Nous sommes souvent projetés dans une musique qui prend le temps d’imposer sa marque de fabrique. En développant chacun de ses thèmes sans se presser, en apportant un soin tout particulier aux mélodies, Horanauts s’inscrit à contre-courant d’une instantanéité « vite écoutée vite jetée aux oubliettes ». En martelant son propos avec force et délicatesse, le groupe demande que l’on se penche à de multiples reprises sur son propos, ce que nous faisons de bon gré. Les nuances ne tardent pas à arriver et la narration de chaque composition développe ses paysages presque sans forcer.

Nous avons d’ailleurs du mal à nous dire que presque tous les titres ne dépassent pas les 5 minutes tant ils nous imprègnent de leur histoire. Conté par une voix élastique, capable d’aigus relativement remarquables, celle-ci ne manque jamais de nous émouvoir, de déclencher chez nous une sensation proche de celle qui devait être propre à la chevalerie. Nous sentons donc une certaine noblesse, contrebalancée par des guitares acérées, aiguisées et tranchantes comme des couteaux. La relative brutalité de l’électricité, véritablement proche du metal par moments, ne bascule jamais dans le trop. Sans doute parce que le groupe préfère évoquer plutôt que démontrer une certaine violence émotionnelle.

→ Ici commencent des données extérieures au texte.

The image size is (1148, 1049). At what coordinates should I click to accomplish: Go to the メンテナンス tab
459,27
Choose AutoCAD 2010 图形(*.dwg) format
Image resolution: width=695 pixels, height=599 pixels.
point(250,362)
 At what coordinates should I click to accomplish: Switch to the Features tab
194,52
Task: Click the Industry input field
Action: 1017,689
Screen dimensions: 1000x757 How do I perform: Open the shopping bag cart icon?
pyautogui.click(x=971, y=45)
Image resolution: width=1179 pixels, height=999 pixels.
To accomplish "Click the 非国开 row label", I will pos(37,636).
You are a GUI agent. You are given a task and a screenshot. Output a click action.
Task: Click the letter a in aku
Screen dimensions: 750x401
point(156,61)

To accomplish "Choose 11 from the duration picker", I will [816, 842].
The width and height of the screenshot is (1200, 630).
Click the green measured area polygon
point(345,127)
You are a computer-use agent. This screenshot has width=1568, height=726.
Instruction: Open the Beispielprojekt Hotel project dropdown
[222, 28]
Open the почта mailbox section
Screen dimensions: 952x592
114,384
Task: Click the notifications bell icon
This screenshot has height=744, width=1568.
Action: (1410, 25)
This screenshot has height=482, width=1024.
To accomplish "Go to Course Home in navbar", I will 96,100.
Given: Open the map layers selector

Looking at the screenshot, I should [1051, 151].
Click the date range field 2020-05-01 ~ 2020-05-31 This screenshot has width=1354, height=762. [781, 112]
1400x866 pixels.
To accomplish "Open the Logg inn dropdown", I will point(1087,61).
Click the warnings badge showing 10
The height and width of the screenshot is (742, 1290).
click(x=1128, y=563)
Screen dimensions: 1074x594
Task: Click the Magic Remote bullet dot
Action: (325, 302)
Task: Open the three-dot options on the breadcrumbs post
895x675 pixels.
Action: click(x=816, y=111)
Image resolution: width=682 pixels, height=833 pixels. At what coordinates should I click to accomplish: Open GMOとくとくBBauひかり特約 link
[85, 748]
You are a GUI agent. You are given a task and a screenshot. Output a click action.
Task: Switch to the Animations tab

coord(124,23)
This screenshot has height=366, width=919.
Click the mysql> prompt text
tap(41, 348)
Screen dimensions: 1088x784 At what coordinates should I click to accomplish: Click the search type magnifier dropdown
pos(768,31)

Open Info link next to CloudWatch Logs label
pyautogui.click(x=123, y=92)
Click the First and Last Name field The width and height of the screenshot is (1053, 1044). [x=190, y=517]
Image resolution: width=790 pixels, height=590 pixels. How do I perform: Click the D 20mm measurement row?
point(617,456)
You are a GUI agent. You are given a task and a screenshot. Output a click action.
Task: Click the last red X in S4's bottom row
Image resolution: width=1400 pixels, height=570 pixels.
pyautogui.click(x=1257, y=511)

Compositions progressives.

Sans sombrer non plus dans les pires excès du rock progressif (à savoir des enchainements dont on peine à comprendre le sens), How to trade curses propose des compositions évolutives dont on ne perd jamais le fil. Les instrumentations sont riches, variées, et laissent apparaître des instruments inattendus (dont une harpe nous semble-t-il sur Contingency) ou des arrangements qui permettent de nuancer le déroulé d’un titre. Cette variété, qui calme souvent les ardeurs guitaristiques, s’avère bienvenue.

Bon point également sur l’usage des claviers qui ne sonnent jamais cheap. On a beau dire, un piano simple fait toujours son effet (Unwell), mais les nappes qui surgissent ici ou là sur l’ensemble du disque n’appauvrissent en rien le propos de l’opus. En restant dans des sonorités plutôt actuelles, avec tout de même un petit œil dans le rétro pour certaines d’entre elles (et c’est bienvenu, notamment sur quelques parties de guitare), le groupe s’inscrit dans une drôle de temporalité, quelque part entre un monde de contes et de légendes et le monde moderne qui est le nôtre. Loin de dérouter, cela nous enivre et nous permet de mieux larguer les amarres pour ce lieu inconnu qu’est how to trade curses.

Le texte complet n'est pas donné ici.